Page and screen pointing data
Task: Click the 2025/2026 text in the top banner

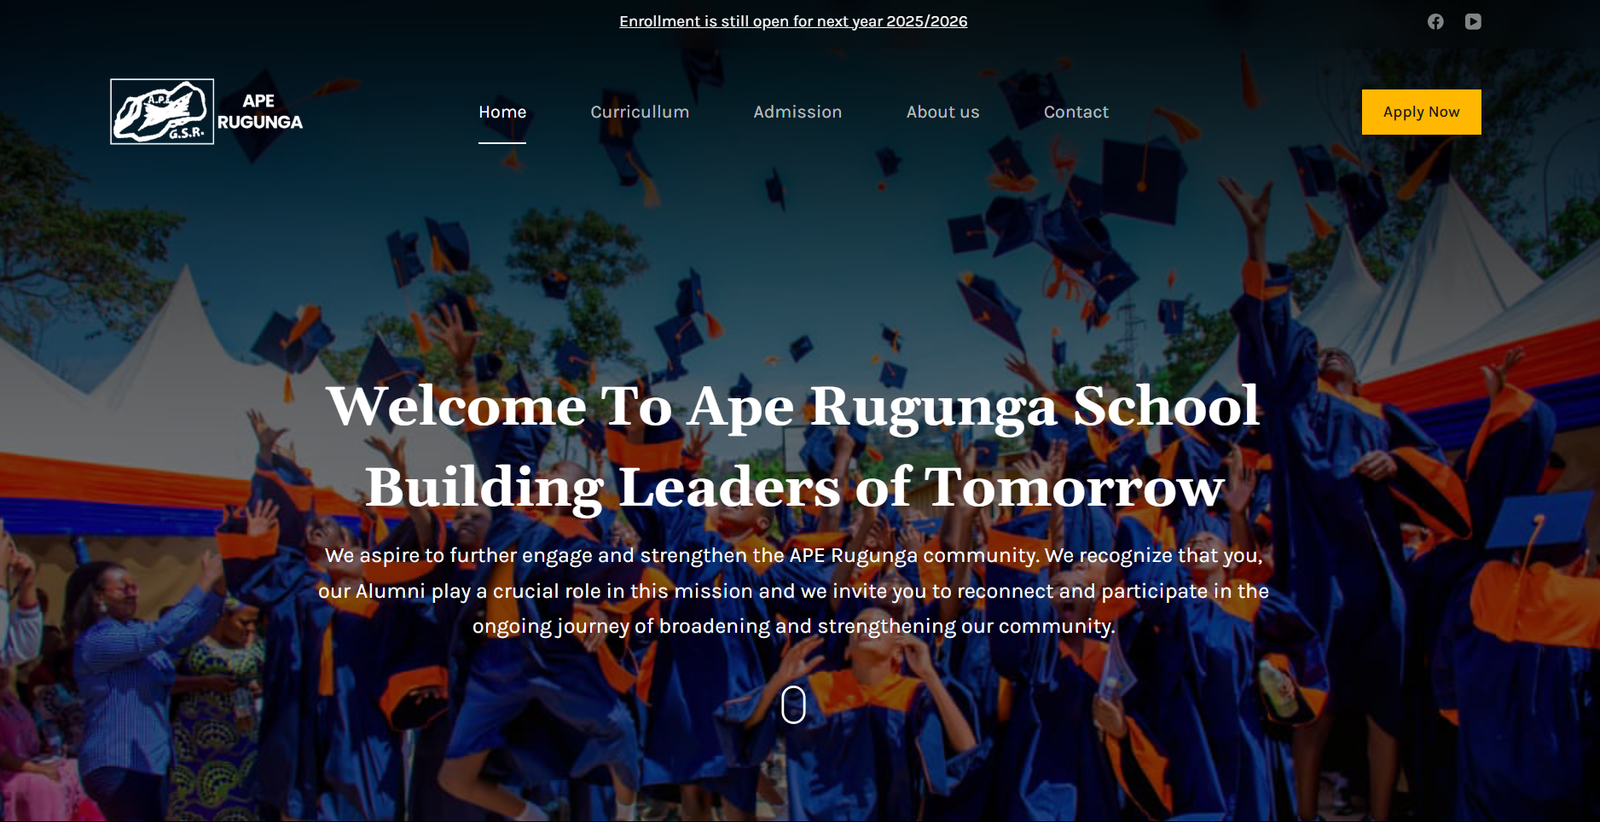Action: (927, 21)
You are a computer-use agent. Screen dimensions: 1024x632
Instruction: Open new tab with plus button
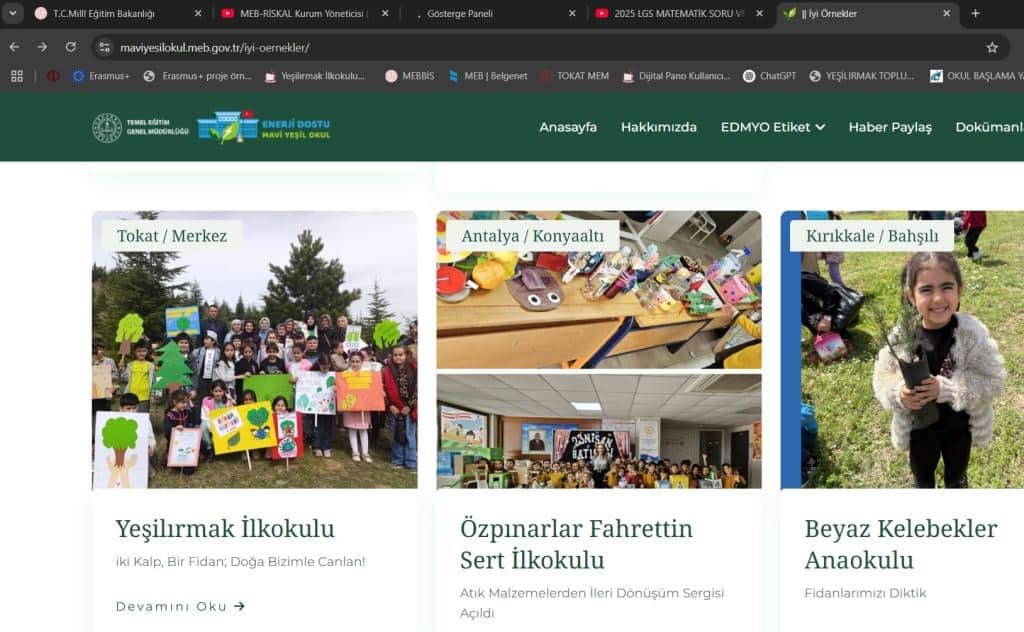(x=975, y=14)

**Aim of the task:** Copy every line of the records above without any changes, and omit the pictures from your answer.

**Problem solution:**
Task: Click the 2025/2026 text in the top banner

Action: (927, 21)
You are a computer-use agent. Screen dimensions: 1024x632
Instruction: Open new tab with plus button
(x=975, y=14)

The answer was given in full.